Rezim Israel saat ini tidak mengijinkan selain itu, dan selaras dengan PLO dan Fatah yang terus menuntut Hamas untuk mengakui terhadap syarat kwartet untuk menerima pengakuan internasional dan supaya tidak dipandang beda oleh rakyat.

Para petinggi Israel dan juga pendukung mereka di Barat tidak bisa menafikan realitas ini, mereka mengakui bahwa rezim Israel saat ini mendapatkan perlindungan keamanan dan politik ketika kawasan berada pada situasi antara tidak berperang dan tidak berdamai. Namun dipastikan bahwa Israel terus menolak merelaisir keputusan internasional termasuk menolak pemulangan pengungsi Palestina yang berada di Beirut tahun 2002, dengan persetujuan pihak Palestina atas beberapa pasal perundingan, seperti pertukaran wilayah dengan membiarkan pemukiman yahudi di Tepi Barat, dan juga konsesi kota Al-Quds seperti berita yang dilansir Al-Jazeera.

Dalam konteks ini, terutama kondisi MEsir, warga Israel menganggap bahwa rezim Israel menjadi bagian penting penjaga mereka, namun dengan kelengserannya menjadikan Israel kehilangan salah satu pendukungnya.

Saat ini setelah peristiwa Tunisia dan Mesir, warga Israel mengetahui bahwa pintu telah terbuka di hadapan rakyat, dan ketika itu terjadi, maka semua wilayah jajahan 67 bisa kembali berpindah tangan kepada kalangan Arab, mayoritas umat Arab dan Islam tidak merasa puas saat ini, Israel menguasai 78 % wilayah Palestina, di samping konsesi yang diberikan perunding Palestina seperti yang telah disebutkan.

Dari sini, bahasa perjuangan hakiki akan menemui wajah baru, yaitu tanpa keraguan dan tanpa batas, apakan dengan partisipasi bangsa Arab langsung di medan tempur ataukah cukup dengan mendukung pilihan perlawanan bagi para pejuang Palestina dengan semua sarana dan dukungan.

Apabila kondisi kembali seperti yang diprediksikan, maka situasi akan berubah total, sejumlah rezim tidak bisa mengabaikan kehendak rakyatnya terkait hubungan dengan Negara penjajah, bahwa Negara-negara yang tidak berubah secara total akan terpaksa merubah sikapnya terkait blockade Palestina dan perlawanannya, dan merubah sikapnya terkait agenda perlawanan dan intimidasi terhadap mereka.

Maka kemudian seruan kembali ke meja perundingan dari pihak Israel mirip dengan permintaan tolong orang yang tenggelam, karena perundingan apapun tidak akan mencapai hasil yang bisa membawa kepada keamanan Israel dan stabilitasnya.

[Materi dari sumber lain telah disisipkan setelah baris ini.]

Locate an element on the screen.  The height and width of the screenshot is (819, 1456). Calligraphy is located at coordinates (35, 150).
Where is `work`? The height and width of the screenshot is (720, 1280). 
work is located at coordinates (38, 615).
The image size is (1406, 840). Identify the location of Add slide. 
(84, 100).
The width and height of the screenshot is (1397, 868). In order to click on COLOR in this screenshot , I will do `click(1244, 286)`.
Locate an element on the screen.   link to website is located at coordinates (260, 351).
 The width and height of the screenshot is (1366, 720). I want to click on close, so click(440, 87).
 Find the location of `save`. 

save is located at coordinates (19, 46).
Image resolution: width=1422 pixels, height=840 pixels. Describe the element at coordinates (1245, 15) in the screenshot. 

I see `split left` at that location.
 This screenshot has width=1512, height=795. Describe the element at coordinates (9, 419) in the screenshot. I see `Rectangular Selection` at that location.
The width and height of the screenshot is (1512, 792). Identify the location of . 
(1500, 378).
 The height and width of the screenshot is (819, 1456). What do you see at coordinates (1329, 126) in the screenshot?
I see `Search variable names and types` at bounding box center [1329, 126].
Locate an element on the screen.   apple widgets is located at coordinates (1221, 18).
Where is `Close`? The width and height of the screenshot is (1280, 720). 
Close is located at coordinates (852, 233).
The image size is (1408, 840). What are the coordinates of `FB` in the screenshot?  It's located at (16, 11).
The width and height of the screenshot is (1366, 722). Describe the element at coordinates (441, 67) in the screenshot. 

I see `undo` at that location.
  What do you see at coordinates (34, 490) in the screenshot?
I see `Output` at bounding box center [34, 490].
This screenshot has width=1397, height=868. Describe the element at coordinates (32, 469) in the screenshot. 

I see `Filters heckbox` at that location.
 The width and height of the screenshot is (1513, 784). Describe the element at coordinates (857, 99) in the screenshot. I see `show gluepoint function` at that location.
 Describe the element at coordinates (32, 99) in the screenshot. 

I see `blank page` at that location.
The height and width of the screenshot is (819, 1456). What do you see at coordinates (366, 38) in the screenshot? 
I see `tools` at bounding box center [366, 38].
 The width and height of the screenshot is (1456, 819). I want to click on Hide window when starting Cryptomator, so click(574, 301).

Tidak hanya bentuk konsesi yang diinginkan dalam perdamaian seperti yang diberikan otoritas dan faksi Oslo, bahkan semua kebijakan internasional tidak akan ada kaitannya dengan logika rakyat Arab ketika mampu menumbangkan dictator, maka dengan ijin Allah akan terus berjalan meraih kesuksesan.

Tidak perlu bukti bahwa Israel mengetahui hal itu, hari-hari mendatang surat kabar Israel akan penuh dengan analisis yang menegaskan bahwa spiritual ini terlibat dalam situasi, tetapi kondisi saat ini membuktikan bahwa proses kemerdekaan telah dimulai, dan kemerdekaan dari tirani merupakan stasiun yang menegaskan bahwa umat ini akan mampu memerdekakan diri dari kotoran penjajah, mulai dari Palestina menuju Iraq sampai ke Afganistan.

Rakyat Tunisia telah memulai perjalanan ini, dan mereka lebih dahulu, tetapi revolusi Mesir akan terus menjadi tema utama pembebasan, sebab Mesir memiliki timbangan sendiri dalam sejarah, geografi dan demografi serta dalam kesadaran umat saat ini.